### [Excerpt]
317.745.4494
Call to Schedule an Appointment

Types of Property Subject to Seizure in Chapter 7 Bankruptcy

Chapter 7 bankruptcy offers a lot of relief for individuals who have no reasonable way to pay off financial obligations to creditors, but it is a liquidation process, so anyone considering this legal option should first understand what is required in exchange for relieving a petitioner from paying outstanding debt. The ultimate purpose of a Chapter 7 bankruptcy is to discharge a debtor from the legal obligation to pay debts owed to creditors in order to provide the debtor with a fresh start. However, Chapter 7 is a liquidation process, which means that all property that is not exempt from the bankruptcy process is subject to seizure and sale by the bankruptcy trustee. The bankruptcy trustee then distributes any funds generated from the sale of non-exempt property among the creditors according to status. While federal law has its own list of property that is exempt from bankruptcy, states are free to override this provision and establish their own law on this issue, which Indiana has opted to do. Any property that falls outside the list of those exempted is not protected, and the debtor will lose the property to the benefit of the creditors. Thus, understanding what a person stands to lose in bankruptcy is an important consideration that should be weighed before filing. An overview of Indiana law on property exempted from bankruptcy will follow below.

Exemption Generally

Determining how much property may be subject to seizure in bankruptcy is largely dependent on its value. Property that is worth less than the exemption limit would escape confiscation, and that which exceeds the exemption guidelines could be taken for liquidation. In addition, certain secured property, such as a car, can avoid seizure even if the value is more than the exemption amount if the debtor is willing to sign a reaffirmation agreement. This agreement says the debtor consents to continued liability for the car loan in spite of filing for bankruptcy. However, if the debtor later falls behind on payments, he or she could lose the vehicle. The point is not to completely deprive a debtor of all property, but to allow the person the ability to rebuild his or her life, so some property must be left to the debtor.

### [Given information]
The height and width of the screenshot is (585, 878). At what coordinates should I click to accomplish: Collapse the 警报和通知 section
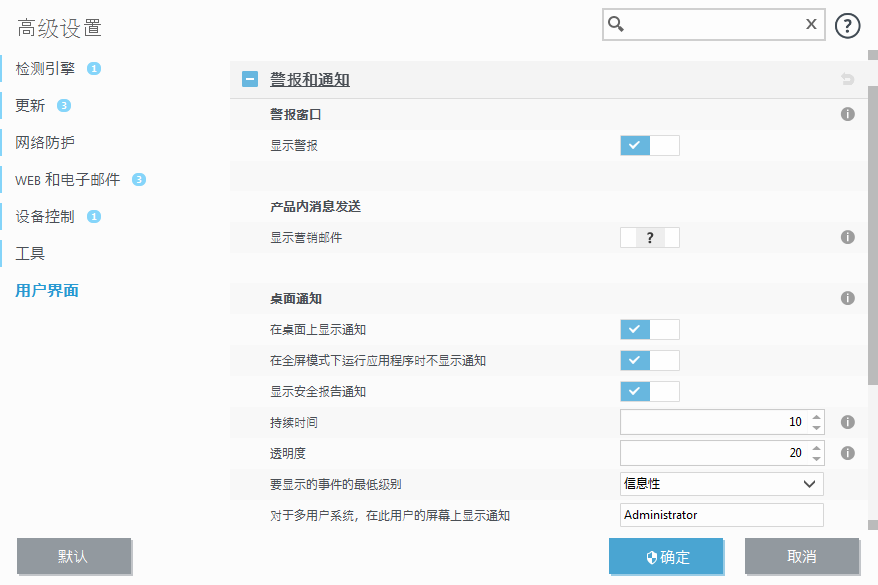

### [Required task]
In the text on property seizure in Chapter 7 bankruptcy, what can a debtor sign to keep secured property such as a car when its value exceeds the exemption amount?

### [Final answer]
A reaffirmation agreement.